The linked bar chart shows that Tasks 1 and 2 start on the same date. However, Task 2 lasts approximately 5 days. Task 3 starts after Task 2 is complete. So, as long as Tasks 1 and 2 are completed before Task 3 is scheduled to start, the project end date should not be impacted.


Iordanova, T. (2020, January 19). Bet smarter with the Monte Carlo simulation. Retrieved from https://www.investopedia.com/articles/07/monte_car…

Martinelli, R. J., & Milosevich, D. Z. (2016). Project management toolbox: Tools and techniques for the practicing project manager (2nd ed.).

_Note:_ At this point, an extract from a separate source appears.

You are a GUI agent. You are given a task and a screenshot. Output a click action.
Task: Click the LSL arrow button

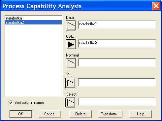click(x=70, y=83)
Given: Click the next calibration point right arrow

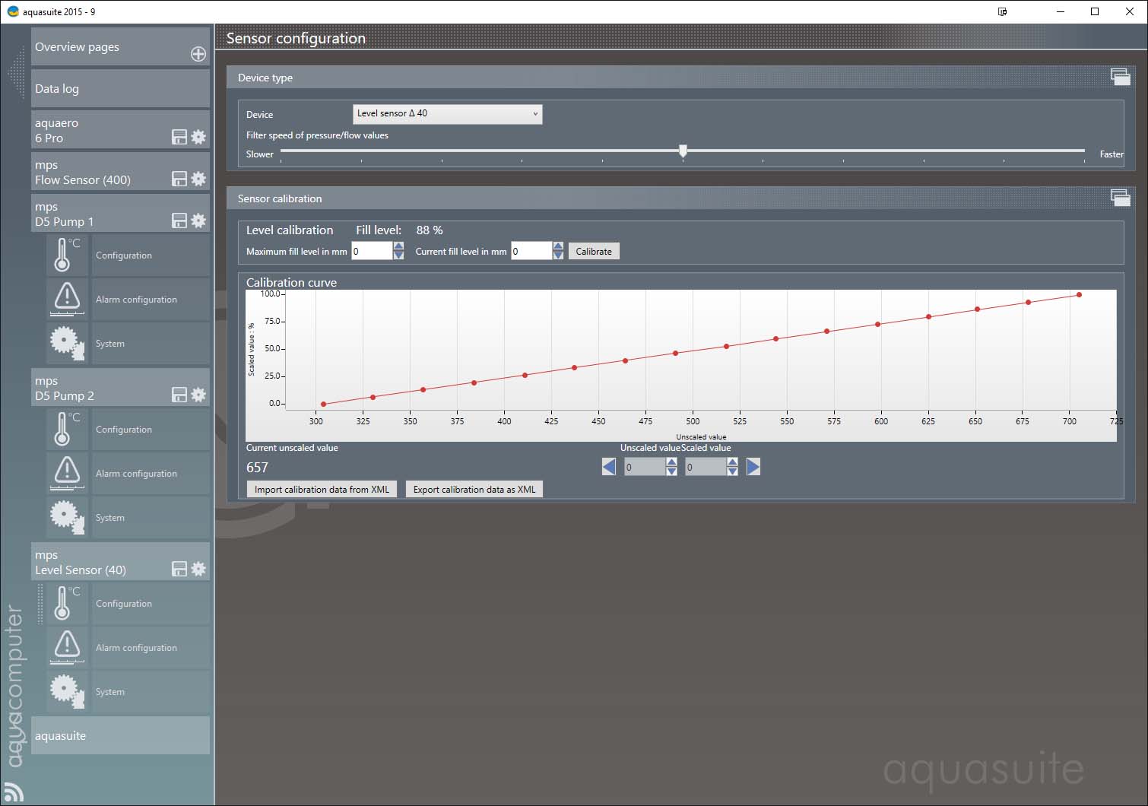Looking at the screenshot, I should coord(753,467).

Hoboken, NJ: John Wiley and Sons


There is risk everywhere when it comes to projects. There are risks that are expected and are mitigated by any means, and then there is unexpected risks that can cause harm to a project, but how much harm and where is what risk management is used to find out. Martinelli & Milosevich (2016) state that during a project, “a project manager will face a situation where they have along list of risk events, and little clue of the impact they may have on the project goals,” and that “a Monte Carlo analysis can be performed to quantifiably evaluate the potential impact of the critical risks.” One of the tools part of the Monte Carlo that is used to find unexpected risks during a project and the duration that they may last is the use of triangular distribution. The triangular distribution “a common formula used when there is insufficient historical data to estimate duration of an activity. It is based on three points that consider estimation uncertainty and risk” (PMI, 2017).

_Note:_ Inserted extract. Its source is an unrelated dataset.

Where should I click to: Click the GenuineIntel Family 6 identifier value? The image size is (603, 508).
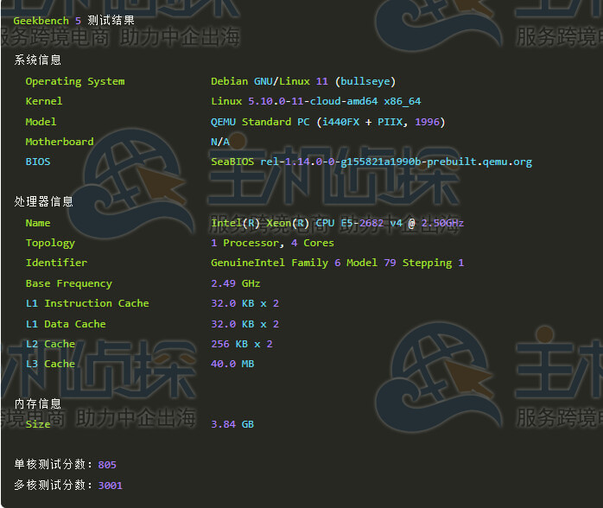[337, 263]
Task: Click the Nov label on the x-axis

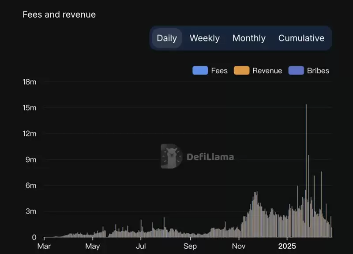Action: point(239,247)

Looking at the linked bar chart above, a project manager can make out several points that can describe the process of the project. One of the major points is that there is a connection between Task 1, and Task 2 and the possible risk on the schedule that these activities may have. Using the uncertainty and risk tool of triangle distribution, the project manager can take three points and create a risk assessment. These three points are: Most Likely (M), Optimistic (O), and Pessimistic (P). Once the PM has gathered the points, then it can be plugged into either the formula of Triangular Distribution, which is (P+O+M)/3, or use a similar formula of Bata Distribution (PERT) (which is used when an ample amount of historical data is present (PMI,2017)), which is (P+4ML+O)/6 (Martinelli & Milosevich, 2016, pg 404). Taking Task 1 and plugging it into either formulas using the parameters given, the Project Manger would get:

Triangular Distribution: (8+1+2)/3 = 3.68 days

Beta Distribution: (8+4(2)+1)/6 = 2.84 days

Using the risk techniques of triangular and beta distribution, project managers are able to see that Task 1 will take roughly 3 days to complete. Knowing this information, and seeing that the beginning of Task 3 is in relationship to the end of Task 2, and Task 2 has a length of 5 days, Task 1 should not be a risk, or should be considered a low level risk at most, and should have no effect on the project end date.

Martinelli, R. J., & Milosevich, D. Z. (2016). Project management toolbox: Tools and techniques for the practicing project manager (2nd ed.). Hoboken, NJ: John Wiley and Sons

Project Management Institute (PMI). (2017). A guide to the project management body of knowledge (PMBOK® Guide): Agile practice guide (6th ed.). Newton Square, PA: PMI Publications.